┌─ Records to use

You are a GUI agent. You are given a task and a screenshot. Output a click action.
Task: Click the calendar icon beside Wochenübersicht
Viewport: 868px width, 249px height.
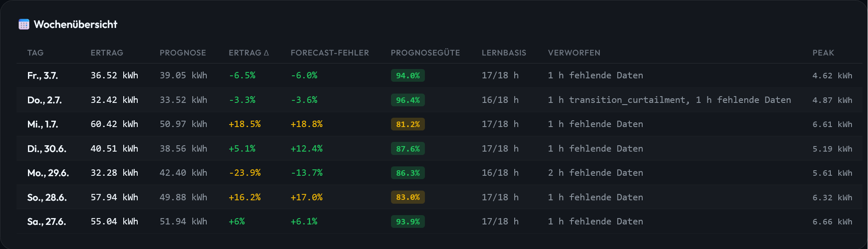point(24,25)
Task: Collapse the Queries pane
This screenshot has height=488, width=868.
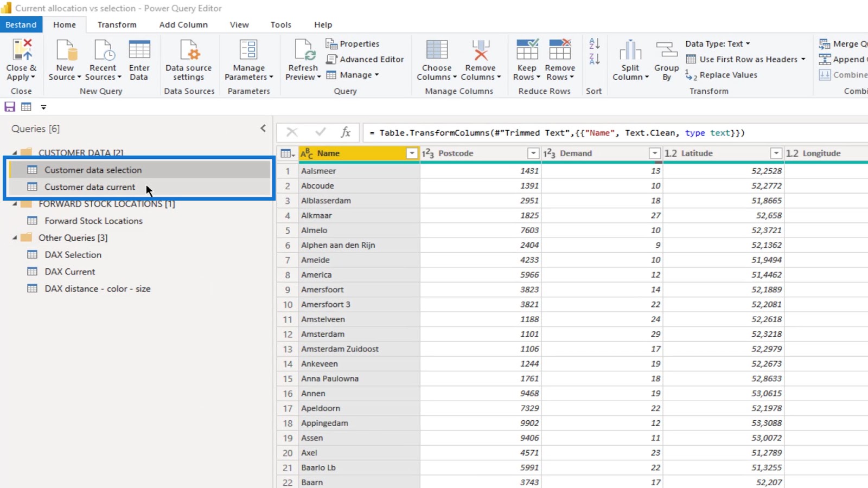Action: pos(263,129)
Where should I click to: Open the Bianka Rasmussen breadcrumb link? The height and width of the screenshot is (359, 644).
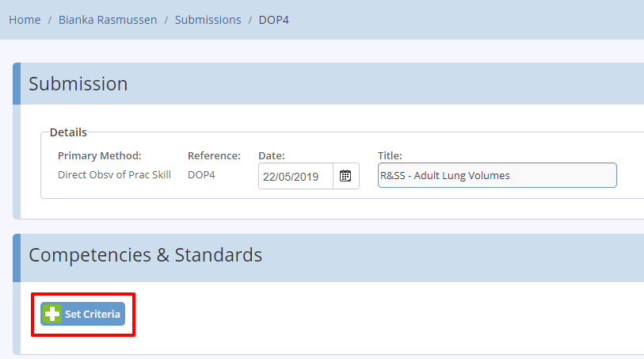pos(108,20)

└─

Problem requirements: Output every record above exactly as written, but skip the pictures.

Worked solution:
You are a GUI agent. You are given a task and a screenshot. Output a click action.
Task: Click the calendar icon beside Wochenübersicht
Viewport: 868px width, 249px height.
point(24,25)
Task: Collapse the Queries pane
This screenshot has height=488, width=868.
Action: pos(263,129)
Where should I click to: Open the Bianka Rasmussen breadcrumb link? The height and width of the screenshot is (359, 644).
pos(108,20)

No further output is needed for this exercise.